Last Friday I tried to do a blog where I used wordless diagrams.

Spoiler alert: I am not particularly artistic, not good with graphics on computers. If a template is premade, I’m fine, but outside of that…not so good.

So I spent time trying to work on the boxes.

But I got so caught up on making the boxes, I forgot what the point of my blog was. I got curtailed by the minutia, and thus completely missed highlighting the point I was trying to get across.

So…

Here’s the lesson…

It’s easy to think about what you want the end result of something to be.

It is very hard to figure out all the steps that go into getting the desired result.

We sometimes choose to focus on the wrong things, and forget to pay attention to the basics. The basics, the nuts and bolts of how something is done aren’t sexy. They’re boring.

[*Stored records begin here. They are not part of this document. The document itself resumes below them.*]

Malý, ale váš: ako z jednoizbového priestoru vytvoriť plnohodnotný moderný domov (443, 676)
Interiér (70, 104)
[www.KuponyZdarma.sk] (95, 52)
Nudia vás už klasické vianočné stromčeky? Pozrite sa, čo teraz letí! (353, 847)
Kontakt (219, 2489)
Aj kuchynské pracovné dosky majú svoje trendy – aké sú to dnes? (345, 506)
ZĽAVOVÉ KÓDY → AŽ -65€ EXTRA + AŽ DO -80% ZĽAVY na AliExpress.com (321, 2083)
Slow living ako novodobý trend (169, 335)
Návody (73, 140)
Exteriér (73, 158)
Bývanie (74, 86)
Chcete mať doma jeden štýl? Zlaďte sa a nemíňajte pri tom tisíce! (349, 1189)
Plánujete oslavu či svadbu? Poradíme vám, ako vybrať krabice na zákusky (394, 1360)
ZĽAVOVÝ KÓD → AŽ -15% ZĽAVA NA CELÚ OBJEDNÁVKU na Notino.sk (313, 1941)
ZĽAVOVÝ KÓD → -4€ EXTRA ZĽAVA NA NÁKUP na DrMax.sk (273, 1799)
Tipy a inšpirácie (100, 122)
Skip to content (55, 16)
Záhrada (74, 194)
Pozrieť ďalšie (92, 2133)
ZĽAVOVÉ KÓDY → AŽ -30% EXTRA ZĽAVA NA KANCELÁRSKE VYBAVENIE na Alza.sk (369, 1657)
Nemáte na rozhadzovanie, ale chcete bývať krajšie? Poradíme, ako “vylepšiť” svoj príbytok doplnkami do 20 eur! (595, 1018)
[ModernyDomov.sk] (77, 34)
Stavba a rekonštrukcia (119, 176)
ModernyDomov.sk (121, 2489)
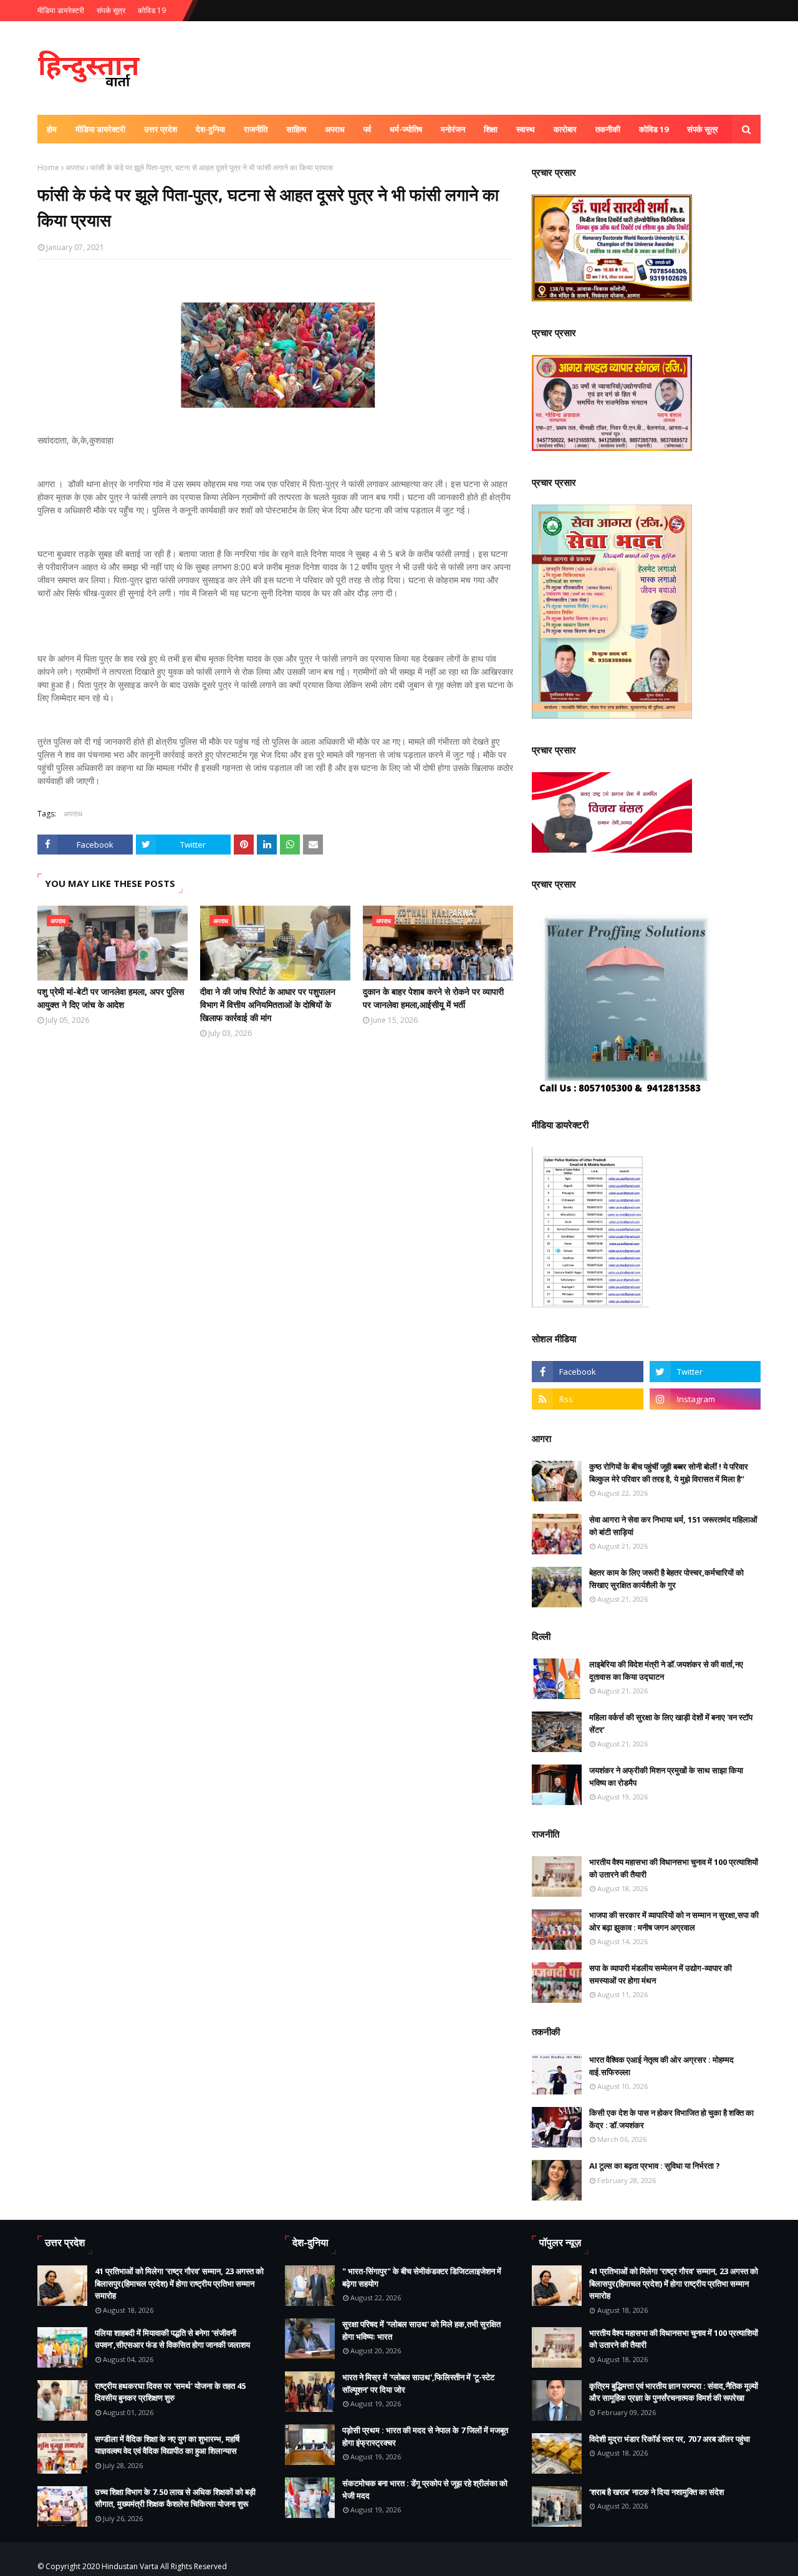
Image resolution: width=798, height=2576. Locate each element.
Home (48, 167)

But without a proper plan, attention paid to the building block steps, you can’t reach your goal.

For my post, it was mild embarrassment that I screwed up. Some of my blog friends got a laugh. But it was only a post and something that I laughed about as soon as I realized my mistakes…

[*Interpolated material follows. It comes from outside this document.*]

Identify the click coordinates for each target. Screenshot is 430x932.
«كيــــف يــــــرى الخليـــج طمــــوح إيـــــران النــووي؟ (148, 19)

But there are other things in life that can be really bad if we don’t pay attention to the details…

Pay attention.

Think.

All parts of a plan are important.

27 thoughts on “Anything Can Happen Friday November 27

  1. All parts of the plan are important but when you are first learning things you have to cut yourself some slack. You are going to forget things. You are going to make mistakes. Its not going to be perfect. That’s how you learn. Don’t focus on what your mistakes. Be proud you tried something new. I’m proud of you. I didnt expect it to be perfect. It didn’t have to be because it was a life or.death situation. You weren’t diffusing a bomb. You were writing a blog post. I thought it was a cool post.

    Liked by 1 person

  2. I do this when researching for a post, I get lost in some tangent, forget why I reached for the urban dictionary in the first place, and before I know it the post turned into a rant on some entrepreneur who made a mint selling dryer lint? I get it. C

    Liked by 2 people

  3. Yes, sometimes you must know when to sit still and wait. Then after the hard work and the details, after it comes through…you have scored. I scored this year with a job but I had to have all my bolts in place. The job has been something I was searching to get for awhile and right now I am discovering all the positives and negatives. Again, rearranging the boxes and if those boxes collapse, so be it.

    Liked by 1 person

  4. Trying something new is always challenging. I give you credit for attempting. A lot of people don’t even go that far. I think I make my vision cards to help me keep steady on the little steps while looking forward to the big picture but it is not always easy and sometimes extremely frustrating.

    Liked by 1 person

  5. Truly.

    I think there are those of us (raising my hand) who sometimes think to themselves “I can skip these steps as the steps that follow are familiar enough to me,” Nope. Doesn’t work that way.

    Liked by 1 person

  6. No shortcuts? How fun is that?😉 First attempts will nearly always fall short of the intended goal. But it’s a learning process and part of what it takes. Nothing at all wrong with last Friday’s post.

    Liked by 1 person

  7. Sage advice, LA. So important to pay attention to the big picture, no pun intended promise, and the smallest details. I LOVE the big picture so much that I can get lost in it. I have to hold myself accountable each day to stay on top of the details. Anyway, a great post, and important reminder. Have a great weekend. 🙂

    Liked by 1 person

    1. I see it every day. People shout out an idea without even thinking hat has to go into it. The result they want to achieve is so easy to imagine, but how many people really do a total cost benefit analysis

      Liked by 1 person

      1. Yep. Very important. When people bring me new ideas, I always ask them, who’s going to do the work, how long will it take…etc. Often, we don’t engage in the project because there is no bandwidth to do so. Good conversation. Have a great evening!

        Liked by 1 person

  8. This reminds me of when I was working. I was the one who always had a plan for getting to the goal while others just jumped in. I never felt truly appreciated for that. As you said, those aren’t the sexy things. Even now, when doing something new, I create a small plan. It only takes a little time and saves time in the long run. That’s just who I am!!

    Liked by 1 person

  9. Some of my favorite cliches (need an accent here but…) apply to this very situation. For me, these trite sayings always have some truth to them so I try to remember to apply them to my “shades of gray” thoughts as well.

    “You can’t see the forest for the trees.”

    “You need to take the 30,000 foot view of the situation.”

    I’m sure I could think of more but I’ve already put more than enough time into commenting on your posts today, and have immensely enjoyed doing so!